No title
合宿二日目。ハードな練習を終えて部屋に戻って来た高尾は、帰って来るなり部屋の中央にどかっと腰を下ろした。
「あ〜キツかった〜。やっぱ、地獄の夏合宿って名前は伊達じゃねぇわ」
普段の三倍のメニューをこなし、その後緑間の個人練習に付き合い体中がキシキシと軋むようだ。
「よくそんな涼しい顔してられるよな、真ちゃん」
やはり、緑間は凄いやつだと改めて思う。
これだけのハードな練習の後だというのに、備え付けのチェアに座り読書をする姿は、普段とほとんど変わりない。
「俺なんか、もう足がパンパン。痛いのなんのって」
今がこの状態なら明日はどうなっているのか。考えるのもゾッとする。
ふくらはぎを自分でマッサージしながら、一人で喋っていると緑間がちらりとこちらを見た。
「……全く、自己管理がなっていないのだよ」
そう言うと徐に立ち上がり、側にやってくる。
そして見せてみろとばかりに高尾の足に触れた。
へぇ、珍しい事もあるもんだ。いつもなら五月蝿いだの、気が散るだのと言って邪険にするくせに。

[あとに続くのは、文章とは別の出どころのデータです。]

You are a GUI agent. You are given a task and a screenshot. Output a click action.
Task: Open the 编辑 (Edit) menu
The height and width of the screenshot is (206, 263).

返事なんて元から期待していなかったし、まさかこんなサービスしてくれるなんて思ってもみなかった。
「なに、真ちゃんがしてくれんの? マッサージ」
「あぁ。帰りにチャリアカーを引くのはお前だからな。足が使い物にならなかったら困る」
「つーかそれ、間違ってるし! じゃんけんするに決まってんだろ! なんで俺がチャリアカーひくのが当たり前とか思ってんだよ」
文句を言って間違いを訂正してやると、「俺は人事を尽くしているから当然なのだよ」という答えが返って来る。
「何がトーゼンだよ。たく、なんであんなにじゃんけん強いかな……」
くやしいかな高尾は未だかつて一度も緑間にチャリアカーじゃんけんで勝った事がない。
いくら勝負強いって言っても強すぎだろ。
「それにしても……キセキの世代NO、1シューター様に足マッサージさせるのなんて俺くらいなもんだろうな〜」
投げ出した足をゆっくりと揉みほぐしてくれる痛気持ちよさに浸っていると、緑間が眼鏡を押上げ小さく笑った。
「そうだな、俺も他の奴らならこんな事してやろうとは思わん。他ならぬお前だからだろうな」
「……っ。真ちゃん、いきなりそんなとこでデレれんの反則だって」
聞いているこっちがなんだか恥ずかしくなる。